Irrespective of the material world, it may have been a matter of the heart that led Calvin to end his life. Though he was unlike our idea of a successful man in our society, Calvin was indeed a success. He found ways to survive that shocked or impressed us. From building a car’s engine, to having a green thumb, Calvin’s genius though overlooked and dismissed even by those in our family is undeniable. Although I was unaware of his ability to cook, I recently learned that Calvin fashioned himself into somewhat of a chef. His creativity was boundless. His mind was free, but his body was trapped to suffer the slings of painful arrows targeted at him. No wonder he sought an escape. He will be dearly missed.
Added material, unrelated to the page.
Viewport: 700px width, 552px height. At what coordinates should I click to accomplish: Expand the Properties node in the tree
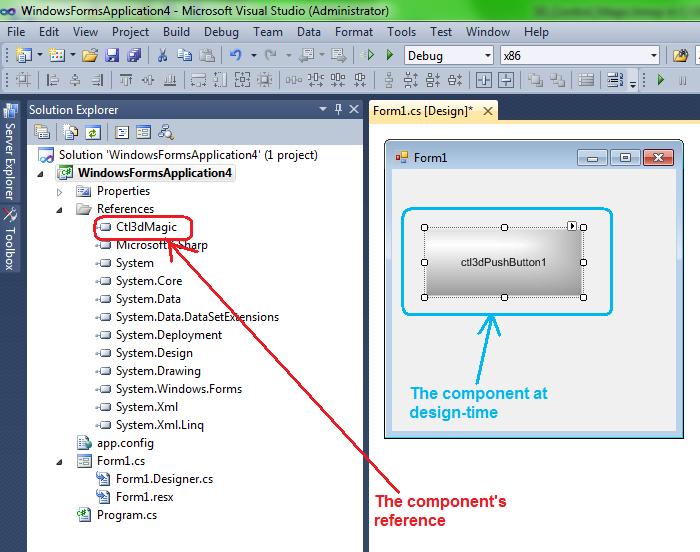[x=60, y=191]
There are thousands of miles between my mom and I, however, we send each other cellphone messages regularly.  She knows I’m safe, doesn’t worry too much about me, and doesn’t feel the need to send long messages. A short statement “much love” or “Love ya”, which is her style, suffices. This arrangement suits me just fine. However, yesterday, when I received a forty second voice message from my mom I immediately thought it odd and fear washed over me briefly before I pressed play.  My mother sent that message from Los Angeles around 7:30 in the evening on Saturday, February 18th. At the same time, I was across the globe in Saudi Arabia preparing for class when I received her message — It was 6:30 on the morning of the 19th.

When I pressed play my mother’s voice came through clearly on the other end. She took her time to carefully relay her message.

In that moment, her words landed on my ears, but had not penetrated my heart. That would take some time. I could not give my full attention to her or respond much with class beginning soon. I sent her a short response to let her know I got the message. Then as class proceeded and as I began to get further into the lesson, the weight of this message began to bear down on me.

In that forty second message my mom told me that my cousin Calvin had taken his own life; that he had successfully released himself from this mortal coil.  I thought immediately about the idea that Calvin was a good kid in the mad city of Compton.

Calvin was the oldest male grandson in our family. He was two years older than me and I looked to him for understanding. And although life had us on very different paths there was still common ground between us. As a man, his honesty and perspective on matters of life and family was always welcomed by me even though they were often unpopular to members of our family. He said things I could not and did things I would not. Nevertheless, my cousin, Calvin, surprised and wowed me with his genius. I am grateful to my aunt and uncle, Vivian and Roosevelt Johnson, who brought Calvin into this world. I will dearly miss Calvin Johnson’s presence at our family gatherings. He may have left this world alone, but he also left us lonely without him.

On March 11, 2017, Calvin Leon Johnson was laid to rest.